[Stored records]
----------------------------------------

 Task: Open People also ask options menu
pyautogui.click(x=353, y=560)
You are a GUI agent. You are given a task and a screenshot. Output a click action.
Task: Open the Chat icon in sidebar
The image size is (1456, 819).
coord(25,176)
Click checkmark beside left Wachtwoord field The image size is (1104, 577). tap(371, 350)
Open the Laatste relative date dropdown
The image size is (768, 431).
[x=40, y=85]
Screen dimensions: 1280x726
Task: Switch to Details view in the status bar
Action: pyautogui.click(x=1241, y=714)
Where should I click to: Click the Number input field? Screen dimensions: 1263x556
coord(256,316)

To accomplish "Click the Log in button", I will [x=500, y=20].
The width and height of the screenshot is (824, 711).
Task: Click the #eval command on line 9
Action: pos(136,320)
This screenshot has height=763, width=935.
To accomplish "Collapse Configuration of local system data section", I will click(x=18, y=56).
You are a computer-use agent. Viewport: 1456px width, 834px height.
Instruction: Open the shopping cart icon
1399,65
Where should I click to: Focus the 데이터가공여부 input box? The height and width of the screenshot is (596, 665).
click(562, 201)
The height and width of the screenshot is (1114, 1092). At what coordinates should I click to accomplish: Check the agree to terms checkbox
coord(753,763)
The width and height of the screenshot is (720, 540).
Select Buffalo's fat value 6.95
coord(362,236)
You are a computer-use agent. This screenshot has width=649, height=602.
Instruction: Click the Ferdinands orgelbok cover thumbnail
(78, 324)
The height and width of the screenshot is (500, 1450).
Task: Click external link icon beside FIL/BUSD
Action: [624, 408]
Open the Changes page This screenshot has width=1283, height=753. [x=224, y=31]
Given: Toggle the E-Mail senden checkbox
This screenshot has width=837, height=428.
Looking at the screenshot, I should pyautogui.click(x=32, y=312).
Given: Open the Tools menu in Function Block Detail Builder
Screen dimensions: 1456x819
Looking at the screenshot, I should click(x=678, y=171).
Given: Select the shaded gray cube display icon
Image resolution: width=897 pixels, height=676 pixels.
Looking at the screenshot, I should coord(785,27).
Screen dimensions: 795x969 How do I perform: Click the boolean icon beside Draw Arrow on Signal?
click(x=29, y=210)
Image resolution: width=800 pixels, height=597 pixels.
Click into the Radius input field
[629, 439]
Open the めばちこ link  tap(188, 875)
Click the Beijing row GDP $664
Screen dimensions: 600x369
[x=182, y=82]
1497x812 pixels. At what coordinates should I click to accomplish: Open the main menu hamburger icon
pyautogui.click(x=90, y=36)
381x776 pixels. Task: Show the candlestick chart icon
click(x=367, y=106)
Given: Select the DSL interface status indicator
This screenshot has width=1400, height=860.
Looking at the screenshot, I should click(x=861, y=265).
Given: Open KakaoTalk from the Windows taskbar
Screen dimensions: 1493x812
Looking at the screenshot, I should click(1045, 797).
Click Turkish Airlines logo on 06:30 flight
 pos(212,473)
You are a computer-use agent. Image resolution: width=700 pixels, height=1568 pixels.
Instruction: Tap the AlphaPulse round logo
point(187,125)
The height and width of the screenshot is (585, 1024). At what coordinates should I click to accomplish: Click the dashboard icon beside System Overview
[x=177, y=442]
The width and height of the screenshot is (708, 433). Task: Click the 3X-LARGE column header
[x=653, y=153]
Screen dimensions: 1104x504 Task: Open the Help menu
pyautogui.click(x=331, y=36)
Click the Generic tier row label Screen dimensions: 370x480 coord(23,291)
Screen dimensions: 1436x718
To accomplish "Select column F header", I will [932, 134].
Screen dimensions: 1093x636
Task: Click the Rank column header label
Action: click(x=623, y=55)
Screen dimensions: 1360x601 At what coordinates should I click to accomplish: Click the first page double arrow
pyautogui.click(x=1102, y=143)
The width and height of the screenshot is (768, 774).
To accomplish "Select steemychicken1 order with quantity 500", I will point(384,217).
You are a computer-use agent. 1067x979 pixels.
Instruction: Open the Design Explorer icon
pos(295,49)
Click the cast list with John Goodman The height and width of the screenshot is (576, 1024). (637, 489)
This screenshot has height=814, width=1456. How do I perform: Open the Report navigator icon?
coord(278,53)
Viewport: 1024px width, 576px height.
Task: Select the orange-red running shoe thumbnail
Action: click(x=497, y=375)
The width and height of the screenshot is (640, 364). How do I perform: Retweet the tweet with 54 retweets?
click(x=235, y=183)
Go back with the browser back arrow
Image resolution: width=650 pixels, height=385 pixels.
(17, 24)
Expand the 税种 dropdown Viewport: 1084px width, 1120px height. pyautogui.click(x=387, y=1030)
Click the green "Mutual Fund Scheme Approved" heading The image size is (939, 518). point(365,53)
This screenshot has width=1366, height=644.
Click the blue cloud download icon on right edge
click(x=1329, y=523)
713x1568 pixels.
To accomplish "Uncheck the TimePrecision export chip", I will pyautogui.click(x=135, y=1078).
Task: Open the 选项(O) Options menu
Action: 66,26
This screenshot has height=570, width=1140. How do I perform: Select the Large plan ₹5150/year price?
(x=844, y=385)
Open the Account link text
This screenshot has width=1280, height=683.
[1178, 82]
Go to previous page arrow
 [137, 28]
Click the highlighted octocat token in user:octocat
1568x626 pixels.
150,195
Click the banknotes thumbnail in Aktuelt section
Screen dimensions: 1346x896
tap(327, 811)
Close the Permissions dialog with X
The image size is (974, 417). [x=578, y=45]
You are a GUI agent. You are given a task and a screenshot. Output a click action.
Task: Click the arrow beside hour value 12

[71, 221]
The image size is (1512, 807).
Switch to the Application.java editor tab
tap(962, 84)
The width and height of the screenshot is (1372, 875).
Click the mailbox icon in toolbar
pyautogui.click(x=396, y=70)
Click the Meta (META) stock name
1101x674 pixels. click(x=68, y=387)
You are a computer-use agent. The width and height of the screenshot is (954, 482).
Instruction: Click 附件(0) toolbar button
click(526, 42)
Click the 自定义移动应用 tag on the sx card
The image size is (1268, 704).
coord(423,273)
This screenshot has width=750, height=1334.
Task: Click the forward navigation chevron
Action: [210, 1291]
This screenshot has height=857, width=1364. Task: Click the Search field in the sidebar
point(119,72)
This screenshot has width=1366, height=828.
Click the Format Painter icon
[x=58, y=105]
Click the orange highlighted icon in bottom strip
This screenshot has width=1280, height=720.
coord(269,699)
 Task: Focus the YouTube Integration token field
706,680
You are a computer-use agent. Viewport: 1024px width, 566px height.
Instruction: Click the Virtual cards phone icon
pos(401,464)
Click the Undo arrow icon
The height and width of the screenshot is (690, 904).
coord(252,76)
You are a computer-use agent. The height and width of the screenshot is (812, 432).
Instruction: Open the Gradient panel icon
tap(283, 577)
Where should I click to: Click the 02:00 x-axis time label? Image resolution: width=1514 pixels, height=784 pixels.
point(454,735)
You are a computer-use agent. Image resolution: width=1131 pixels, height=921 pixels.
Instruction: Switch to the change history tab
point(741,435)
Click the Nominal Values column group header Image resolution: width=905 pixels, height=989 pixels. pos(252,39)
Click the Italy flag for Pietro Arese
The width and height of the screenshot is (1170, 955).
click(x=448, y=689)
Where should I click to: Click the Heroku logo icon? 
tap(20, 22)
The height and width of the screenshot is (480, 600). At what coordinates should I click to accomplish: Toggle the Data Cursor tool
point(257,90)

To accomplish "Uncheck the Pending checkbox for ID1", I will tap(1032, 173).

----------------------------------------

* _Problem_:
The answer must consist of every line from the entries above that contains the string "computer".

* _Answer for this exercise_:
You are a computer-use agent. Viewport: 1456px width, 834px height.
You are a computer-use agent. This screenshot has width=649, height=602.
You are a computer-use agent. Image resolution: width=700 pixels, height=1568 pixels.
You are a computer-use agent. 1067x979 pixels.
You are a computer-use agent. The width and height of the screenshot is (954, 482).
You are a computer-use agent. Viewport: 1024px width, 566px height.
You are a computer-use agent. The height and width of the screenshot is (812, 432).
You are a computer-use agent. Image resolution: width=1131 pixels, height=921 pixels.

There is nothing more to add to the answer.